I realize that $K= \mathbb Z /2\mathbb Z$ is simply the set of equivalence classes. But I recently came across $K^{2}$ given $K= \mathbb Z /2\mathbb Z$
It is then stated that $K^{2}=\{\{0,0\},\{1,0\},\{0,1\},\{1,1\}\}$
I have no idea what those vectors have to do with $\mathbb Z /2\mathbb Z$. Any ideas as to what I am missing here?
On
If you follow the definition, $K= \mathbb Z /2\mathbb Z$ consists of two classes: even and odd integers.
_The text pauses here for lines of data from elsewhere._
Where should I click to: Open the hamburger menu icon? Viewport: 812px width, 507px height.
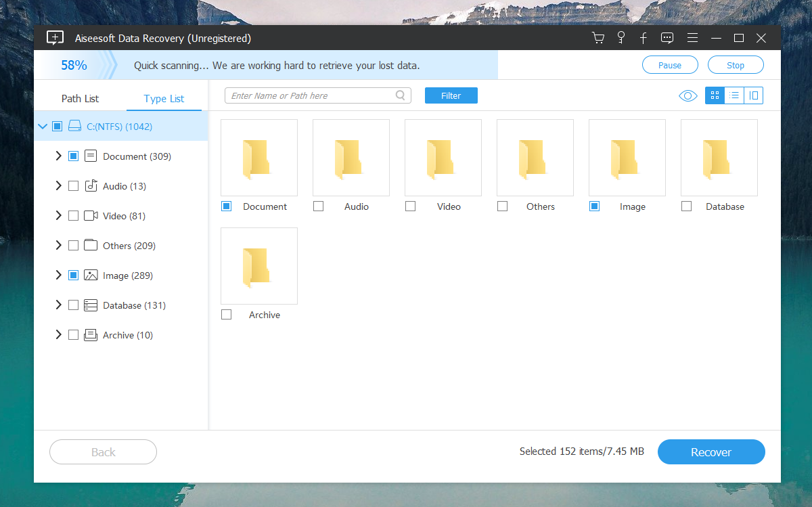pyautogui.click(x=692, y=38)
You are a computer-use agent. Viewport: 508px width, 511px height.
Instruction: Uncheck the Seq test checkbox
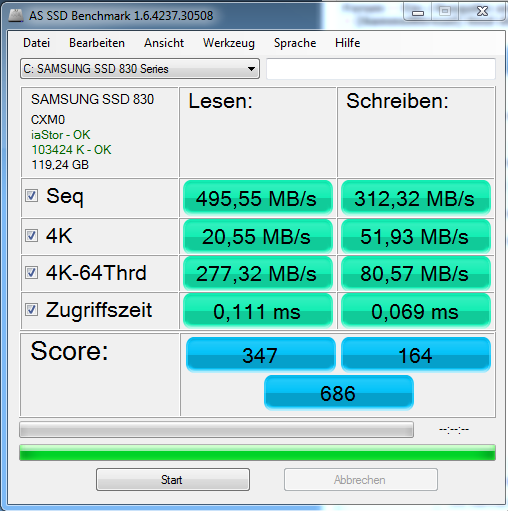32,196
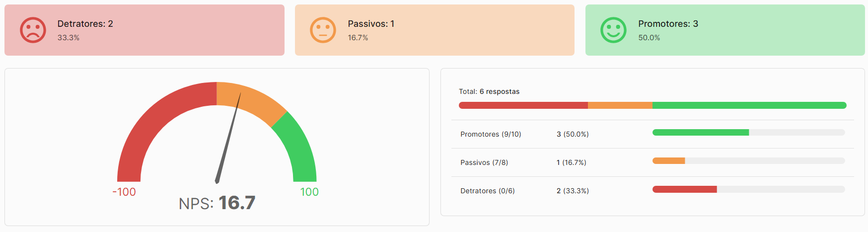This screenshot has height=232, width=868.
Task: Click the orange Passivos progress bar
Action: pyautogui.click(x=668, y=161)
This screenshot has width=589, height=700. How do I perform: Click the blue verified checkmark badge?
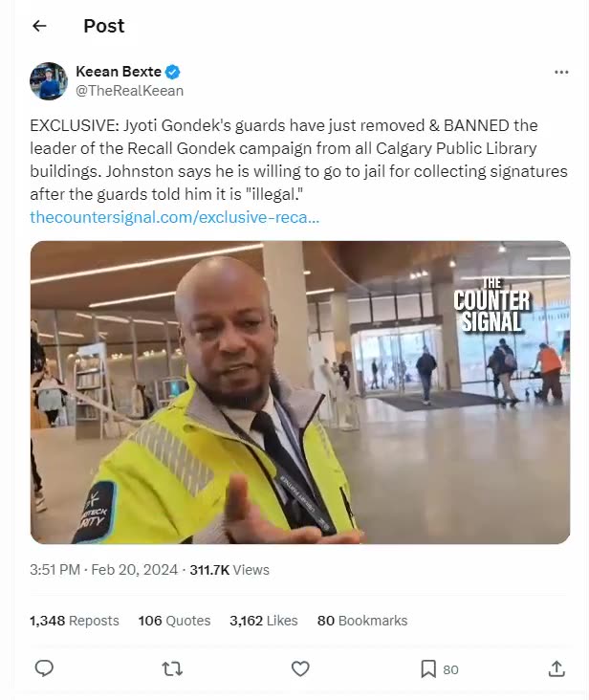pyautogui.click(x=173, y=72)
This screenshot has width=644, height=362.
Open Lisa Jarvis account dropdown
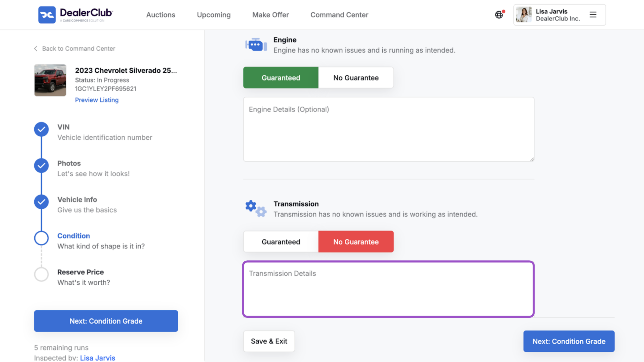(x=559, y=15)
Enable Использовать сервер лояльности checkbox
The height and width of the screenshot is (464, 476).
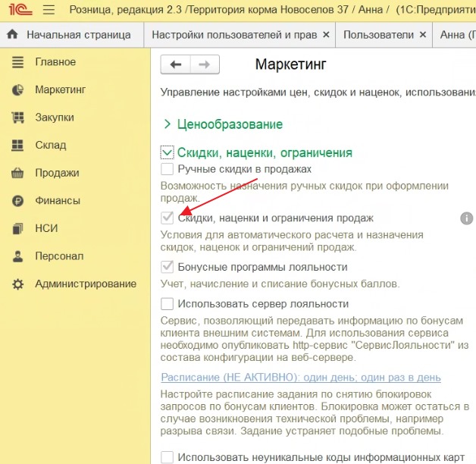pyautogui.click(x=168, y=304)
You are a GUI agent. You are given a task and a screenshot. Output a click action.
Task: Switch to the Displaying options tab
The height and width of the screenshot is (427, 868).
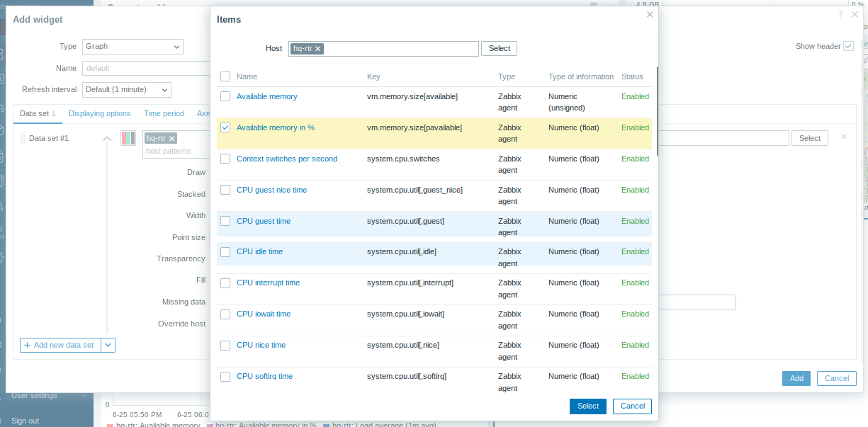(x=99, y=113)
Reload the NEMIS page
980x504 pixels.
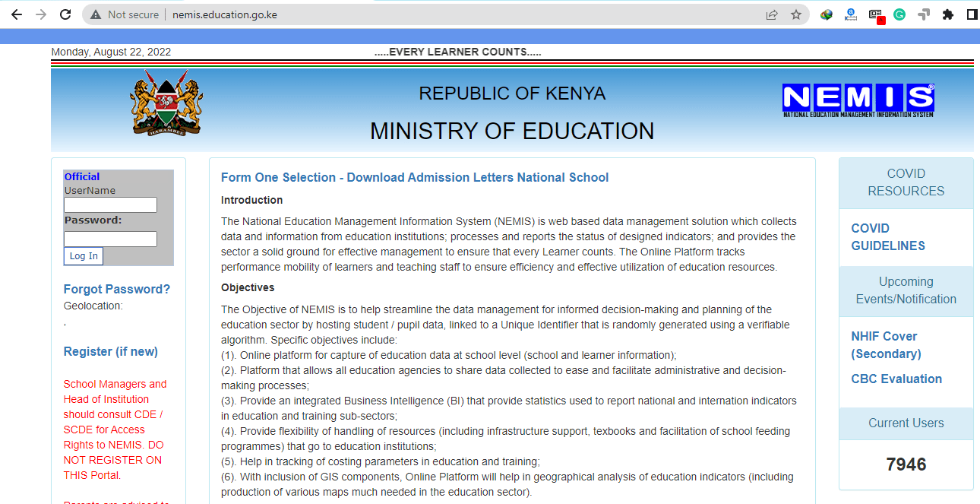(x=65, y=14)
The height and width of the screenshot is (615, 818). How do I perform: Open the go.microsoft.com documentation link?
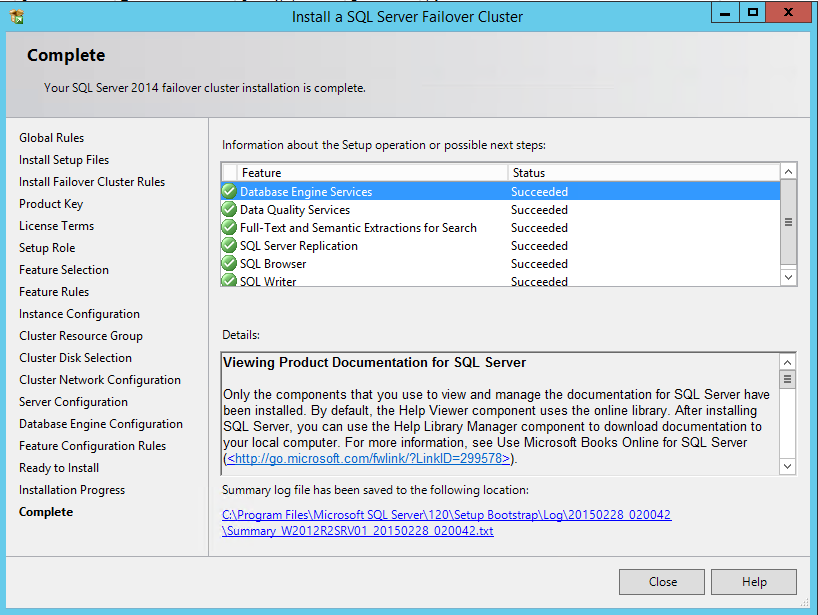[369, 459]
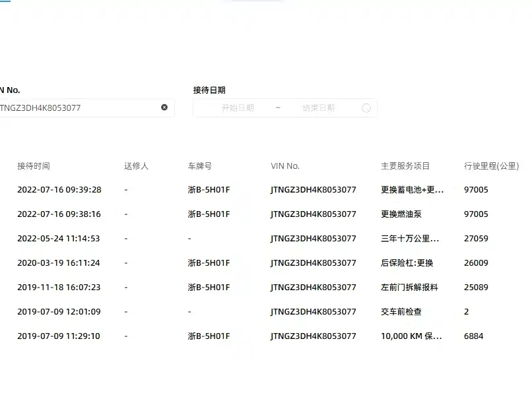Viewport: 532px width, 399px height.
Task: Select the 更换燃油泵 service entry
Action: [401, 214]
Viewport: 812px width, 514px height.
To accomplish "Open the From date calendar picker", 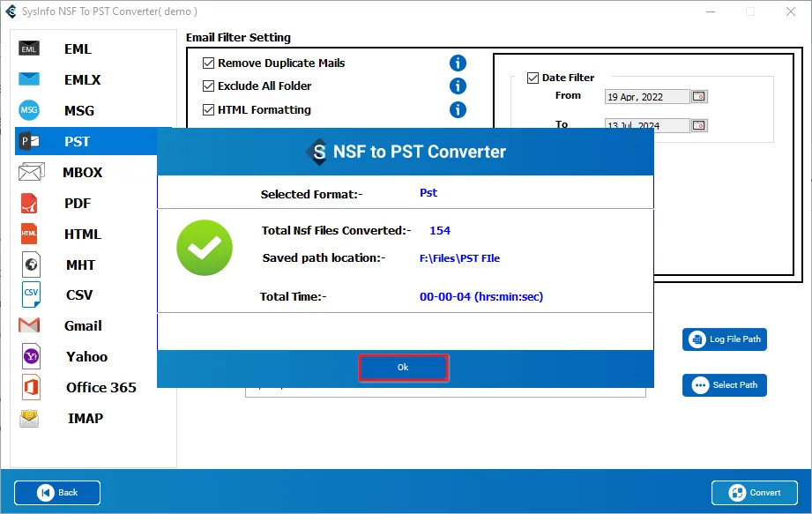I will pos(699,96).
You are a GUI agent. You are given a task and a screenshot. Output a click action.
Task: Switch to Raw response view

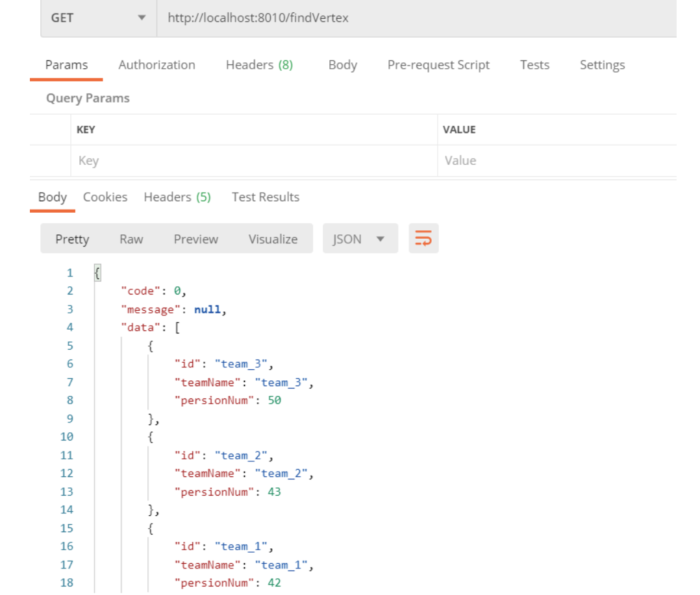(131, 239)
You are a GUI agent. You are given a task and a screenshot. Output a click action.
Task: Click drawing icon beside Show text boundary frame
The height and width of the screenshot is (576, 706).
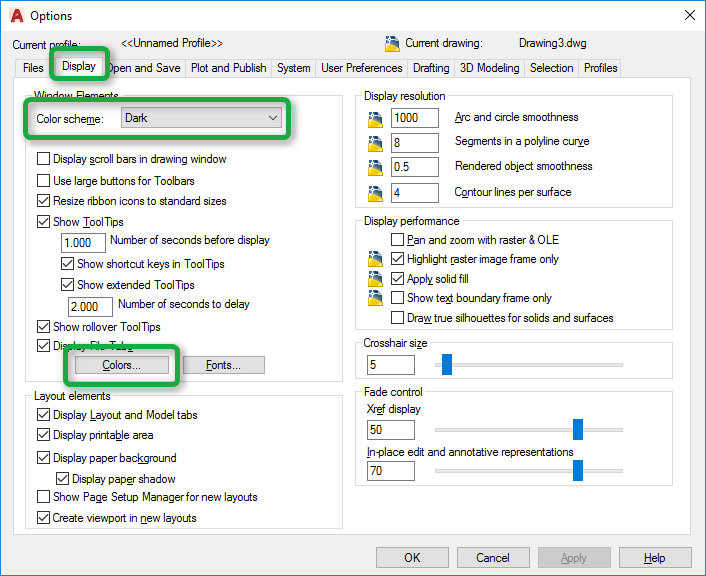(375, 298)
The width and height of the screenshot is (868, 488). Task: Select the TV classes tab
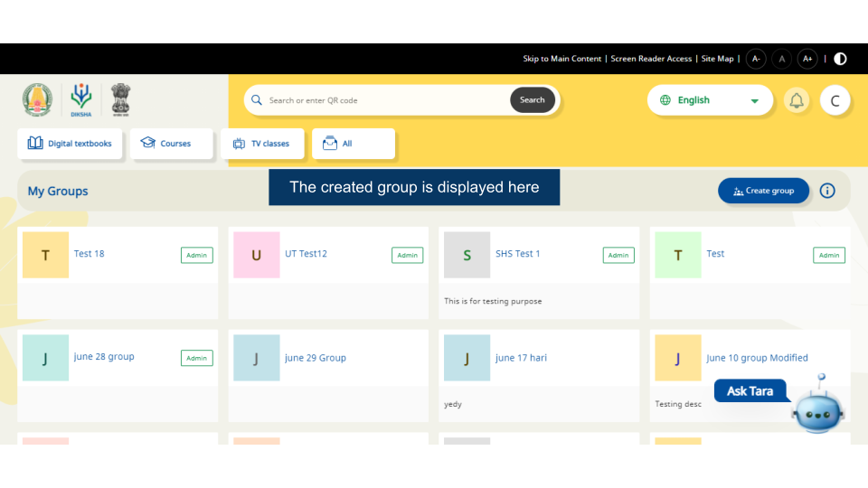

It is natural to map the class of even integers into $0$ and the class of odd integers into $1$. This bijection in turn becomes a ring isomorphism between $\mathbb Z /2\mathbb Z$ and $\{0,1\}$. Strictly speaking, these sets are isomorphic, but more loosely they are often identified. $K^2=K \times K$ is the Cartesian product of $K$ with itself: $K^{2}=\{(0,0),(1,0),(0,1),(1,1)\}$
Yes, $K = \mathbb{Z}/2\mathbb{Z}$ contains two equivalences classes:
$$ \mathbb{Z}/2\mathbb{Z} = \{[0],[1]\}$$
where $0$ and $1$ are used to act as the representative of those equivlances classes. As you know, $[0]$ is the set of all even integers, and $[1]$ is the set of all odd integers. So the Cartesian product $(\mathbb{Z}/2\mathbb{Z})\times(\mathbb{Z}/2\mathbb{Z})$ is the set
$$\{([0],[0]),([0],[1]),([1],[0]),([1],[1])\}$$
This is pretty cluttered. Since there is a canonical isomorphism between $\mathbb{Z}/2\mathbb{Z}$ and the subgroup $\{0,1\}$ of $\mathbb{Z}$, there is then a canonical isomorphism between the groups $(\mathbb{Z}/2\mathbb{Z})\times(\mathbb{Z}/2\mathbb{Z})$ and $\{0,1\}\times\{0,1\}\subseteq \mathbb{Z}\times\mathbb{Z}$. Since $\mathbb{Z}/2\mathbb{Z}$ is usually identified with $\{0,1\}$, the group $K^2 = K \times K =(\mathbb{Z}/2\mathbb{Z})\times(\mathbb{Z}/2\mathbb{Z})$ is usually just identified with $\{0,1\}\times\{0,1\}$: $$\{(0,0),(0,1),(1,0),(1,1)\}$$
Note that you used sets rather than 2-tuples in your expression, which isn't correct, since, for example, $\{1,1\} = \{1\}$ by Extensionality.